Source passage below:
City of Hope researchers discovered that some defects, or mutations, in genetic code happen rapidly and in clusters, raising the possibility that cancer can occur by a more aggressive mechanism than previously thought. Steve Sommer, M.D., Ph.D., professor of molecular medicine and director of the Division of Molecular Genetics at City of Hope, and his team dub the phenomenon a “mutation shower.”
Their findings recently were published in Proceedings of the National Academy of Sciences.
Scientists generally believe that cancer develops after single mutations accumulate over many years until a cell acquires the ability to grow uncontrollably. However, Sommer and his team believe that scattered “mutation showers” may occur in several locations in a short time and in sufficient number to prompt enough genetic defects to produce a cell capable of uncontrolled growth.
That cell would be destined to produce a clinically detected tumor years later. Sommer said that additional research is needed to test this hypothesis.
“We observed that at least 1 percent of mutations are not single mutations as normally thought but are clusters of multiple mutations,” said Sommer. “Some of the mechanisms that could cause a mutation shower could also generate scattered showers, and this, which remains to be shown in future experiments, can make it possible for cancer to occur in an instant.”
Sommer’s team observed mutation showers in mice on standard diets and not exposed to agents known to cause mutations, which leads them to believe mutation showers may occur by endogenous processes — that is, from within. It is not yet known whether any environmental factors such as cigarette smoke, the sun’s ultraviolet rays or diet might cause or exacerbate mutation showers. The mutation showers observed thus far do not have any unusual characteristics that would suggest the genetic signature of any particular trigger.
End of Source passage.
### Apply what you read
**a)** In the mutation shower article, why does Sommer's team think mutation showers may arise from endogenous processes? Answer in one to three sentences.
**b)** According to the mutation shower article, what share of mutations did Sommer's team observe to be clusters of multiple mutations instead of single mutations?
**c)** Continue the mutation shower article from its last sentence.
The items aren't needed for any of these tasks.
Material provided below:
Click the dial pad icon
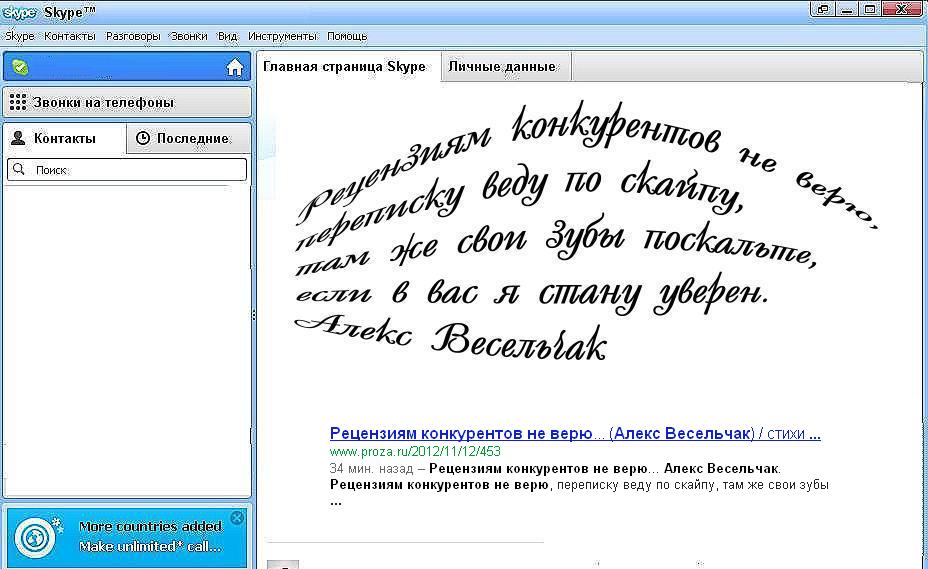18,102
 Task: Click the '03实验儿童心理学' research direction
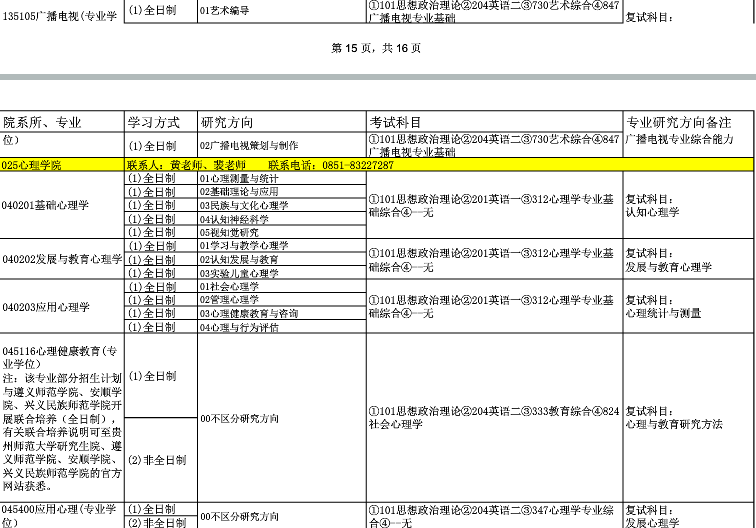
End of Material provided.
Material provided below:
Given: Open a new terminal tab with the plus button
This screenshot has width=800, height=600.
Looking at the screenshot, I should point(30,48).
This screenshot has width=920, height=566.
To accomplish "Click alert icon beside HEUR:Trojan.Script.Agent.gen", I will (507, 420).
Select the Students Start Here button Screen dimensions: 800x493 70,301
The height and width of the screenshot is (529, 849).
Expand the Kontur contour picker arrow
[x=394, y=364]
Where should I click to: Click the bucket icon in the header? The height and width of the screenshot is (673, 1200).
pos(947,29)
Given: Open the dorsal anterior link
End of Material provided.
Material provided below:
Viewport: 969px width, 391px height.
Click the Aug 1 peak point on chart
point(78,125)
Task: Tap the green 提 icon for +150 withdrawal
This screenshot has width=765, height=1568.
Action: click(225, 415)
End of Material provided.
### Answers by item
**a)** The team saw mutation showers in mice that ate standard diets and were not exposed to agents known to cause mutations. This led them to believe the showers may arise from within.

**b)** At least 1 percent.

**c)**
“Contrary to what we were expecting, we observed that mutations did not occur singly and were not distributed randomly along the DNA sequence,” said Ji-Cheng Wang, Ph.D., postdoctoral research fellow in Sommer’s lab and lead author of the paper. “It is possible that our observation represents the tip of the iceberg since mutation showers are not easy to detect.”
The research team observed mutations in a strain of mice genetically engineered to allow easy identification of DNA mutations and analyzed mutations in several gene segments. When a DNA segment contained more than one mutation, they noticed that segments in the neighborhood were likely to contain additional mutations. The research team is continuing their investigation of mutation showers and their possible role in cancer.
“The ultimate significance of the current findings remains to be determined,” said Sommer. “As with any new finding, it is important to study mutation showers in different systems and organisms.”
The research team included these members: Kelly D. Gonzalez, genetic counselor; William A. Scaringe, senior biomedical informatics specialist; Kimberly Tsai, research associate; Ning Liu, postdoctoral research fellow; Dongqing Gu, bioinformatics specialist; Wenyan Li, research associate; and Kathleen A. Hill, Ph.D., assistant professor, Department of Biology, The University of Western Ontario, Canada.